ALGERIA

A normal start to the new university year – after all
In the end, it will be an ordinary start to the new university year in Algeria, on 17 September. After the restrictions due to COVID-19 and some upheavals, distance education, the group rotational system and the safety measures against the pandemic have come to an end.Even if certain disciplines could be taught at a distance, the system of teaching by rotational groups has been cancelled, while the number of teaching hours has been increased, from 8am to 6pm, including Saturdays.
More than 330,000 new students will swell the ranks of the university community, raising the total number of students to about two million – who will have to be supported by a sufficient number of teachers and adequate university structures to meet the demands of a quality education, as well as accommodation, restaurants and transport for them all – bearing in mind that higher education, like education in general, is free and totally paid for by the Algerian state.
However, the private sector is gradually finding its way, benefiting from the government’s opening up of the university sector since 2016. About 30 private university institutes have been authorised since then, mainly in foreign languages, management and marketing.

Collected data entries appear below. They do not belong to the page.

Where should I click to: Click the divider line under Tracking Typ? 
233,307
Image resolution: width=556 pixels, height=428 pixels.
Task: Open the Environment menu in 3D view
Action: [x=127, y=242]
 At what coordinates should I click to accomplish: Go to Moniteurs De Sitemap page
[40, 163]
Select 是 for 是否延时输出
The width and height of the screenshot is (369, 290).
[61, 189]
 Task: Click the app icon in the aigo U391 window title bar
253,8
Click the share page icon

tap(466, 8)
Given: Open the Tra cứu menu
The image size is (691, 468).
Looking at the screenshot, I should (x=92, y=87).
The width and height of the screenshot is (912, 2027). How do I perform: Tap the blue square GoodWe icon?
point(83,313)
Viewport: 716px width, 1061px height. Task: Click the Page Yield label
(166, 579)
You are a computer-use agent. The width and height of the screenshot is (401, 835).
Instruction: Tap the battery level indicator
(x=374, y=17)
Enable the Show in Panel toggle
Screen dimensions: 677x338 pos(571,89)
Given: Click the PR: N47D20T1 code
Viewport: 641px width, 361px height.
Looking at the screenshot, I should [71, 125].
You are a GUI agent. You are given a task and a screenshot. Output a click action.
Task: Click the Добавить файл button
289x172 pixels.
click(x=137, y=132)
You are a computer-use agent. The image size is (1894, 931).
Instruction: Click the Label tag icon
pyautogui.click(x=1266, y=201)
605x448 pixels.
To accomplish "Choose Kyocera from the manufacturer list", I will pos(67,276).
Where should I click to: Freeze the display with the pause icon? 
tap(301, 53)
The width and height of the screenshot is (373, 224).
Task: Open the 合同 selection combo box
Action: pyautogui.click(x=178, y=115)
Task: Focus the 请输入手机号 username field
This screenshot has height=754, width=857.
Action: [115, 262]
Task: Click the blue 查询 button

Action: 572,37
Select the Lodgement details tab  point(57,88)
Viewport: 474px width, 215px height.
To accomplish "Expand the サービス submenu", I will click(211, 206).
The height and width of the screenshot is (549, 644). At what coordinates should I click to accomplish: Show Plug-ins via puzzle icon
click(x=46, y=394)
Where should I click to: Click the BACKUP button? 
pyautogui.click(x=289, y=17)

University for new technologies
But there should be movement in the future, especially following the announcement about the creation of a private university specialising in new technologies.
It is being launched by Belgacem Haba, the researcher who possesses more than 1,700 patents and who excelled in Silicon Valley, and who wants to repeat the American experience in Algeria, by establishing his university next to the technology centre of Sidi Abdallah, near Algiers.
So, the trend is towards new technologies and specialisations that, hitherto, have been neglected, or the importance of which has been reduced to simple subjects with no follow-up.
In addition, the government has supported Algerian researchers living abroad to develop scientific research in Algerian universities and ensure a quality education for researchers and students at the various university and research institutions on the cognitive and methodological levels.
This contribution will have a “positive” effect on the quality of research, studies and articles published nationally and internationally, and will improve their “clarity and visibility”, said Abdelbaki Benziane, the minister for higher education and scientific research, who added that his ministry was working “to associate Algerian researchers established abroad with working out training programmes for the new national schools of higher education, following the example of the national higher education schools of mathematics and of artificial intelligence, and soon the school of nanotechnology”.
Algeria’s universities, now celebrating 60 years of existence, have awarded more than five million degrees in that time.
At the country’s independence in 1962, there was only one university, that of Algiers, with two annexes, at Oran in the west and Constantine, in the east. The university consisted of 82 permanent teachers for 1,300 students while, today, there are 63,000 permanent teachers for 1,700,000 students.